Similarly, CAQM proposes “technology-driven Integrated Command and Control Centres” for pollution monitoring—a centralised enforcement mechanism not detailed in EPCA’s plan. But centralised monitoring only matters if decentralised enforcement actually happens. The 2018 plan identified several of these problems; their reappearance in the new document amounts to admission that none has been solved.

The expert report accompanying CAQM’s submission provides evidence of stagnation. Based on a meta-analysis of studies from 2015 to 2025, transport contributes 23% (winter) and 19% (summer) to PM2.5 concentrations. Dust from roads, soil and construction accounts for 15% (winter) and 27% (summer). Biomass burning contributes 20% (winter).

These are the same sectors—transport, dust, biomass—that dominated EPCA’s 2018 action plan.

CAQM has now recommended strengthening waste collection to prevent open burning, complete processing of waste, integration of informal waste pickers and intensive IEC campaigns for citizens. These generic measures are already part of the Solid Waste Management Bye-Laws for Delhi notified on January 15, 2018.

Bharati Chaturvedi, founder and director of the waste management NGO Chintan Environmental Research and Action Group, said some of these measures have been on rule books for years but never implemented. “Recommendations and integration cannot be random. They need defined parameters and well defined plan with measurable outcomes. Contracts given to concessionaire need to be completely rewritten,” she added. “We need new contracts and start from scratch to tackle the waste and consequent air pollution crisis.”
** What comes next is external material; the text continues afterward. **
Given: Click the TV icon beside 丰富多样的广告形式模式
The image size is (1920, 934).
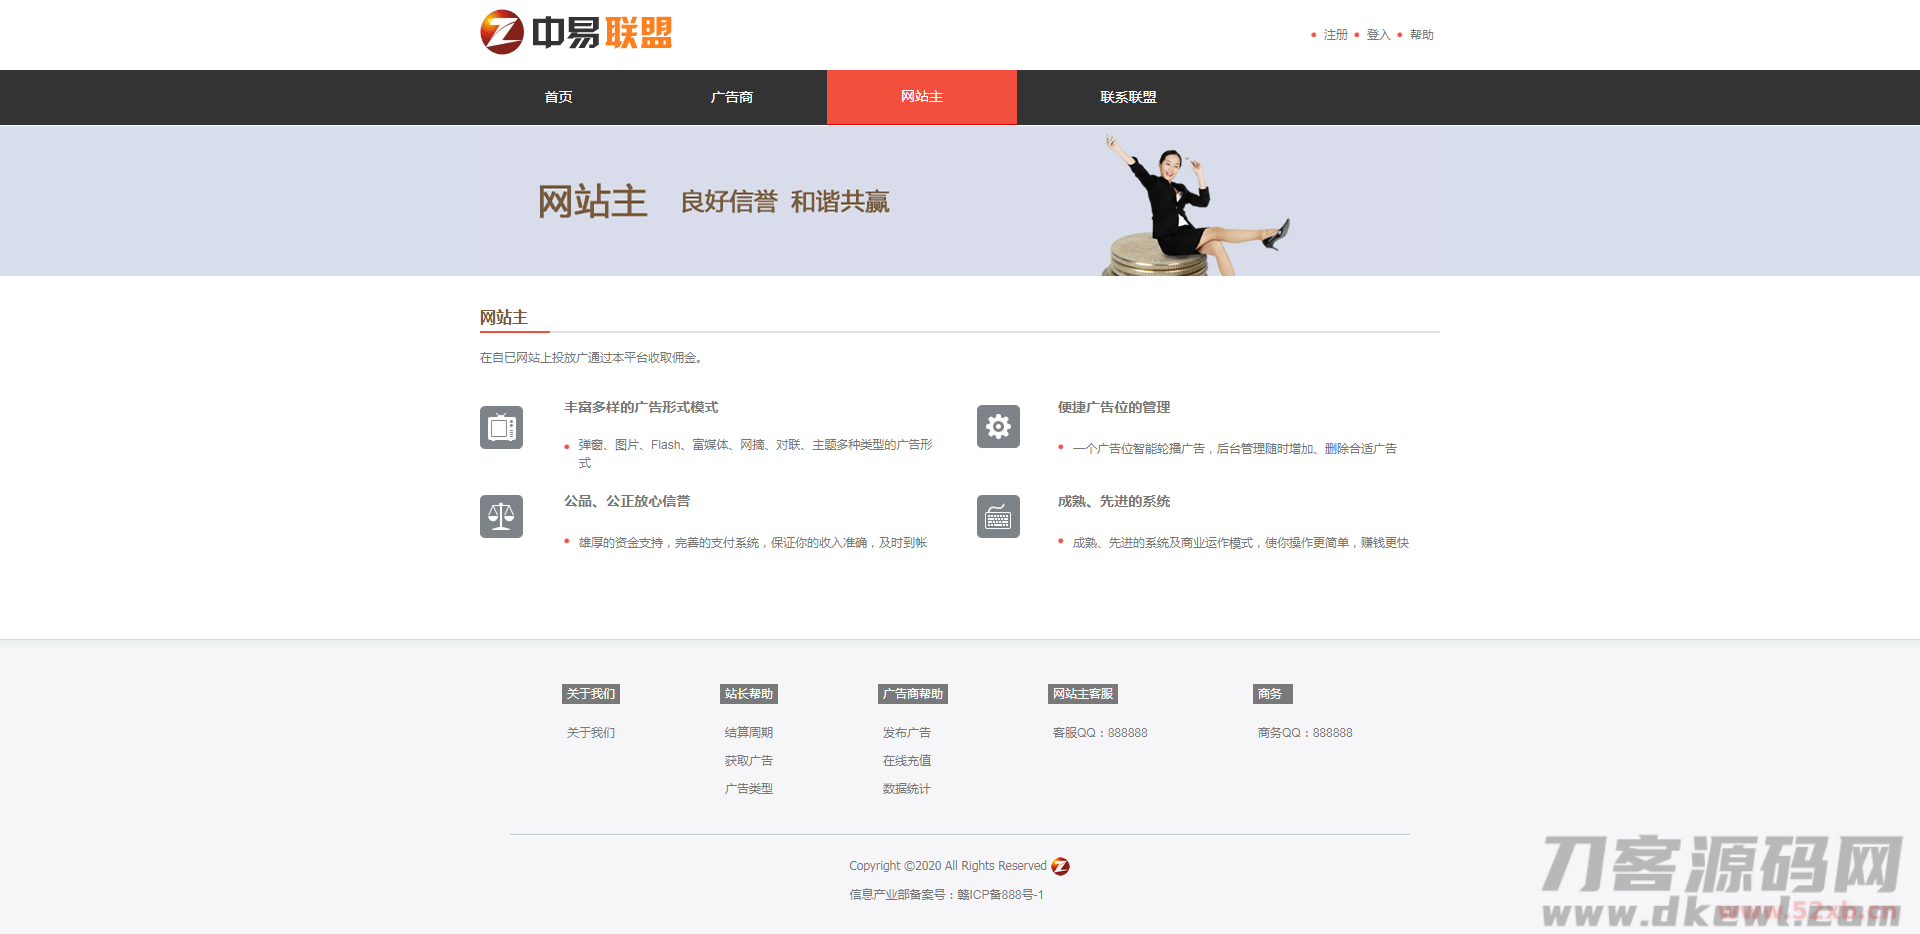Looking at the screenshot, I should [x=501, y=427].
CAQM’s status report notes it has issued “95 Directions and 17 Advisories, besides various orders, guidelines and official communications from time to time”. But directions and advisories are outputs, not outcomes. The number of directives issued says nothing about whether anyone followed them.
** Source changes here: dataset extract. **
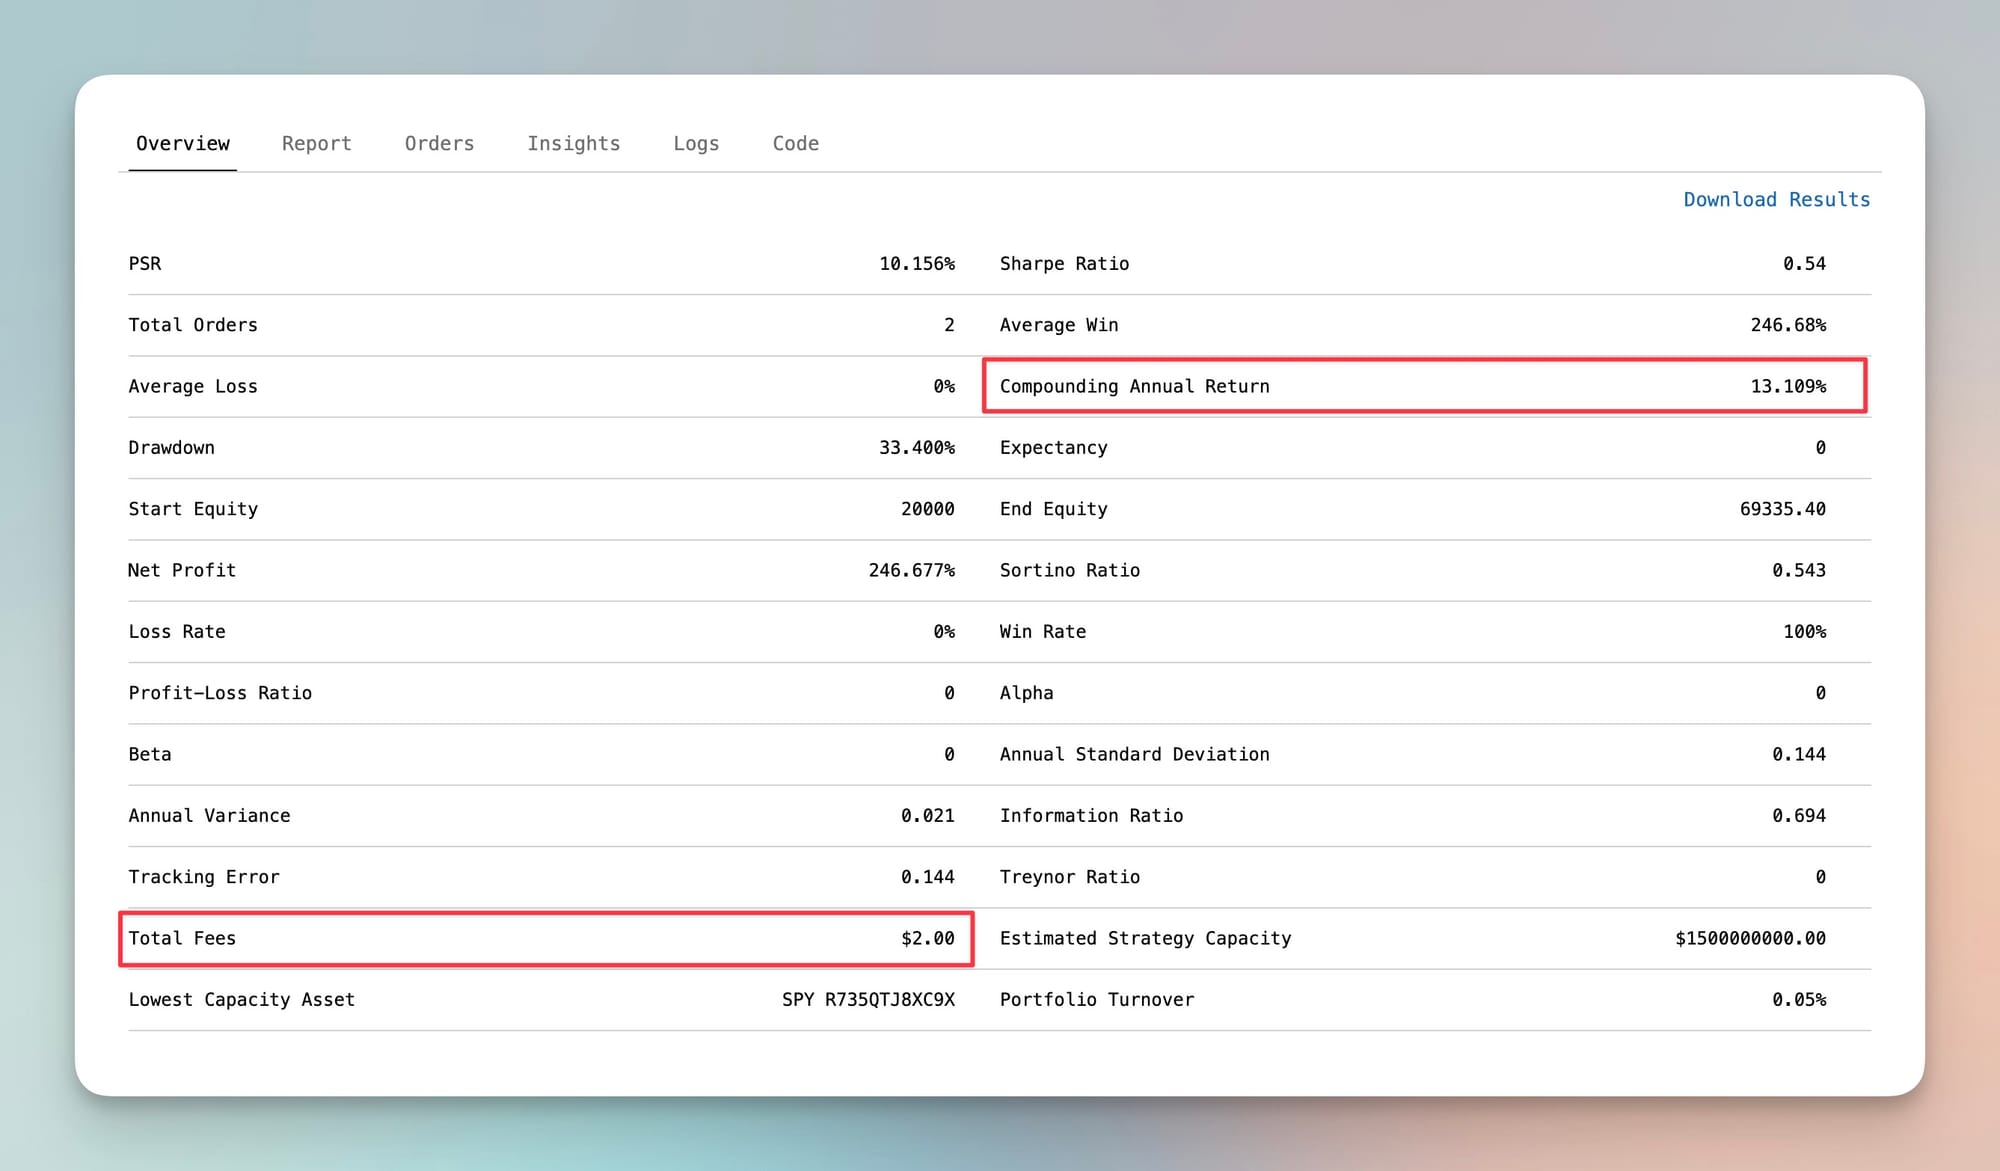Click the Win Rate value 100%
This screenshot has height=1171, width=2000.
[1804, 632]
The commission acknowledges that “several policy interventions require adequate funding arrangements” and that implementation “primarily depends upon action plans formulated by the respective Government(s)/concerned agencies, along with the provision of requisite and adequate funding arrangements”.

CAQM’s submission arrived following sharp judicial criticism. On January 6, the Supreme Court observed that the commission was “failing in its duty” and showed a lack of “seriousness”, appearing to be “in no hurry to either identify the causes of the worsening AQI in Delhi-NCR or long-term solutions”. On December 17, the court described the pollution crisis as an “annual feature” and called for “pragmatic and practical solutions”.

The roadmap for implementation will now go to the same agencies that were meant to execute EPCA’s 2018 action plan—which contained many of the same recommendations with 2018 deadlines that are now being recommended again in 2026.

“The gap which has been showing up again and again when we talk about mitigation of air pollution sources, that is of implementation and governance. We already know what the major sources are as per the last emission inventory, but ever since CAQM has started functioning, there has been no proper prioritisation of sources,” said Mukesh Khare, an IIT Delhi professor and air pollution expert.

Bhavreen Kandhari, an environmental activist who is part of the group Warrior Moms, said measures listed by CAQM are not new, they largely recycle the 2018 EPCA recommendations that have remained on paper for years. “What Delhi now needs is a shift from advisory driven pollution control to outcome based strict governance; annual emission reduction targets, legally enforceable deadlines, transparent data on compliance. And this must include penalties for institutional non compliance and appropriate strict legal action in cases where corruption or deliberate interference compromises implementation. Without this, recycling old recommendations will only prolong the crisis rather than resolve it,” said Kandhari.